临床儿科杂志 ›› 2020, Vol. 38 ›› Issue (6): 467-.doi: 10.3969/j.issn.1000-3606.2020.06.016

• 综合报道 • 上一篇    下一篇

KMT2D 基因新发变异致Kabuki 综合征1 例报告

杨桂花 1, 孙艳芳 2, 李慧源 2, 龚强 2, 余艳 2, 汪静 2, 张五一 1   

  1. 1.张家界市人民医院儿科(湖南张家界 427000);2.长沙金域医学检验实验室临床基因组中心 (湖南长沙 410006)
  • 出版日期:2020-06-15 发布日期:2020-06-12
  • 通讯作者: 张五一 电子信箱:zjjzwy@126.com

Kabuki syndrome caused by a new mutation of KMT2D gene: a case report

YANG Guihua1, SUN Yanfang2, LI Huiyuan2, GONG Qiang2, YU Yan2, WANG Jing2, ZHANG Wuyi1   

  1. 1. Department of Pediatrics, Zhangjiajie People's Hospital, Zhangjiajie 427000, Hunan , China; 2. Clinical Genome Center of Changsha KingMed Center for Clinical Laboratory, Changsha 410006, Hunan, China
  • Online:2020-06-15 Published:2020-06-12

摘要: 目的 探讨Kabuki综合征基因变异,以及基因型与表型的相关性。方法 收集1例Kabuki综合征先证者的 临床资料,通过高通量基因测序、生物信息分析、数据库筛查等方法对疑似Kabuki综合征进行诊断。结果 患儿,男,10岁, 自出生后即反应低下,耳部反复感染,特殊面容(睑裂向外侧延长、下眼睑外1/3轻度外翻、弓形眉伴外侧1/3眉毛稀疏、 鼻尖扁平、鼻中隔较短、耳大而突出、牙齿萌出和排列异常、小下颌),肾功能异常,并逐渐进行性加重。基因检测分析明确 患儿KMT2D基因存在c.8214dupC(p.Phe2739fs)杂合变异,该变异尚未见文献报道,其父母该位点均未发生变异,为新 发变异;根据美国遗传学和基因组学学会指南(ACMG)综合分析该变异符合“致病”。 结论 高通量测序、生物信息学分 析有助于确诊Kabuki综合征;发现一个未见报道的KMT2D基因新变异。

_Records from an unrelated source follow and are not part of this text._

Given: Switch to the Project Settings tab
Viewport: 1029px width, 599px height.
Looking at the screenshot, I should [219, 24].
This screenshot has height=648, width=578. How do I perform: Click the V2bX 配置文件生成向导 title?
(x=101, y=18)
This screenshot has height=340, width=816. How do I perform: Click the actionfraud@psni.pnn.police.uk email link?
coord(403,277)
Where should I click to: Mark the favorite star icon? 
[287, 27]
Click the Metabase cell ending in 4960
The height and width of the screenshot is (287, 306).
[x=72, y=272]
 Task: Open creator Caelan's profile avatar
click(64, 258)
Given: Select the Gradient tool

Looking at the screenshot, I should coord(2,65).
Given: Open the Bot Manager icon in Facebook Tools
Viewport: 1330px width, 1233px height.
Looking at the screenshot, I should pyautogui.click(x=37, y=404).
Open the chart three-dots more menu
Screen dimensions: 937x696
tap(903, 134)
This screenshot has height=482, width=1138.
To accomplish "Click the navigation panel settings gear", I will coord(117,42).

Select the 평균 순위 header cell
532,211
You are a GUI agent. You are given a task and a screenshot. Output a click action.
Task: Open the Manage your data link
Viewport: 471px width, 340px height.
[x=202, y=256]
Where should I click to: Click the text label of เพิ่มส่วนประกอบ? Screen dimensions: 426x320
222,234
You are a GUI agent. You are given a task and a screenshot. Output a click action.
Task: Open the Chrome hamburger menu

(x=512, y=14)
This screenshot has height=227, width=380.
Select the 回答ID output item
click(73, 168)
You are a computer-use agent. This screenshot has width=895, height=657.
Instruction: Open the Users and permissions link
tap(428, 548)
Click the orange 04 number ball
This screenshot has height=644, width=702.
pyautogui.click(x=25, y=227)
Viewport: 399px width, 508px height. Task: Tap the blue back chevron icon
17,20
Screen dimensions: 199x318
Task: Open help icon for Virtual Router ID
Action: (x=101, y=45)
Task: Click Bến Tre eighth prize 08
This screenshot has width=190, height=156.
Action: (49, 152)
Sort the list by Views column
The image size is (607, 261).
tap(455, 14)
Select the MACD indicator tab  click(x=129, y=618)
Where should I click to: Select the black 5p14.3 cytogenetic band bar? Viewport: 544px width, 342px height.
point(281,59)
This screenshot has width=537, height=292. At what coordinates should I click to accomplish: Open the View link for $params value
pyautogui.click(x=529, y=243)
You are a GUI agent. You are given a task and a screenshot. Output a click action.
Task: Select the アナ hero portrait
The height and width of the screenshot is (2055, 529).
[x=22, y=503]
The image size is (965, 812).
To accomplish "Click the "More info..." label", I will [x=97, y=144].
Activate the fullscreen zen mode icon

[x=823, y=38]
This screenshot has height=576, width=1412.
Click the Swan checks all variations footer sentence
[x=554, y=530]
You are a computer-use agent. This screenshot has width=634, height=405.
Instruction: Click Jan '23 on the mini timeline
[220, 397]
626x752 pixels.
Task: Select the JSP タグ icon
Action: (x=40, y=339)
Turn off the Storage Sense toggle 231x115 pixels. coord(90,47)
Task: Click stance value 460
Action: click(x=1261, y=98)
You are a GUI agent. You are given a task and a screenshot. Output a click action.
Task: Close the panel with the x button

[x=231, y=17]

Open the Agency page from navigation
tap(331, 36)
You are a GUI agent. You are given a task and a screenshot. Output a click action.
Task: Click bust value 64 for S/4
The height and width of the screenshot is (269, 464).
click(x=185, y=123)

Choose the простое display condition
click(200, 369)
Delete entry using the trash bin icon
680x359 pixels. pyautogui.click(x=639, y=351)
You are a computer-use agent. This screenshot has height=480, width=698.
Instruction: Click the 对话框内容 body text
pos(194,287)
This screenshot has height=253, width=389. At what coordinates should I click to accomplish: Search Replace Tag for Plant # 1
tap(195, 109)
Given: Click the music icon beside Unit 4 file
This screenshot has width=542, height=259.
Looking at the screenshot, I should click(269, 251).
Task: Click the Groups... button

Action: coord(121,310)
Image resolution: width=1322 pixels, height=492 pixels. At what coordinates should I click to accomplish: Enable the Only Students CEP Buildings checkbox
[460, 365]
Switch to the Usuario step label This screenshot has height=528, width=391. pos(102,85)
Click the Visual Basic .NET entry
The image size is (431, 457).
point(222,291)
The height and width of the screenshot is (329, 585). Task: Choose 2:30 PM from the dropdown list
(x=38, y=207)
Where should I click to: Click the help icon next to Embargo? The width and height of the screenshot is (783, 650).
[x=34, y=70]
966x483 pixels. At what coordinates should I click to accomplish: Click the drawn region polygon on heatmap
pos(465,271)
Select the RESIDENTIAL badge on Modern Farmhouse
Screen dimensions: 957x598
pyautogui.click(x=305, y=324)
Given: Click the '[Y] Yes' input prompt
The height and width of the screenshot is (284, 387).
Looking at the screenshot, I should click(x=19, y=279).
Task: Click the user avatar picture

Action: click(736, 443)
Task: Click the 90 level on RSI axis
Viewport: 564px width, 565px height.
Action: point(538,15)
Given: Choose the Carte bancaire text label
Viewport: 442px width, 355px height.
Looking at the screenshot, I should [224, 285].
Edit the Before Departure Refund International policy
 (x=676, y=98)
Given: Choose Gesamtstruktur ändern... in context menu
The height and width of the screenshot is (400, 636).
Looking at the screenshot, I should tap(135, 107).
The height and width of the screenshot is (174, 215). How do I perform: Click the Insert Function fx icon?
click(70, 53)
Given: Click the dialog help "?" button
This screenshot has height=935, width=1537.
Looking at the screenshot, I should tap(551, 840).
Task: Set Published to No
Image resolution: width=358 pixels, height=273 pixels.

关键词:  Kabuki综合征; KMT2D 基因; 新发突变

Abstract: Objective To explore the genetic mutation in Kabuki syndrome and the correlation between genotype and phenotype. Methods The clinical data of Kabuki syndrome in one proband were collected, and the suspected Kabuki syndrome was diagnosed by high-throughput gene sequencing, biological information analysis, database screening and other methods. Results A 10-year-old boy had slow response since birth, recurrent otitis media, and special facial features (long palpebral fissure extending laterally, eversion of the lateral third of the lower eyelid, arched eyebrows with lateral 1/3 sparse eyebrows, flat nasal tip, short septum of nose, large and prominent ears, abnormal eruption and arrangement of teeth, and micrognathia). The child had abnormal renal function with progressive aggravation. Genetic analysis confirmed that there was a heterozygous variation of c.8214dupC (p.Phe2739fs) in the KMT2D gene of the child, which has not been reported in the literature. No variation was found in this locus in the parents, and it was a new mutation. According to the American College of Medical Genetics and Genomics (ACMG) guidelines, the comprehensive analysis of this variation revealed that it is consistent with "pathogenic". Conclusions High throughput sequencing and bioinformatics analysis are helpful for the diagnosis of Kabuki syndrome. A new mutation in KMT2D gene was found, which had not been reported before.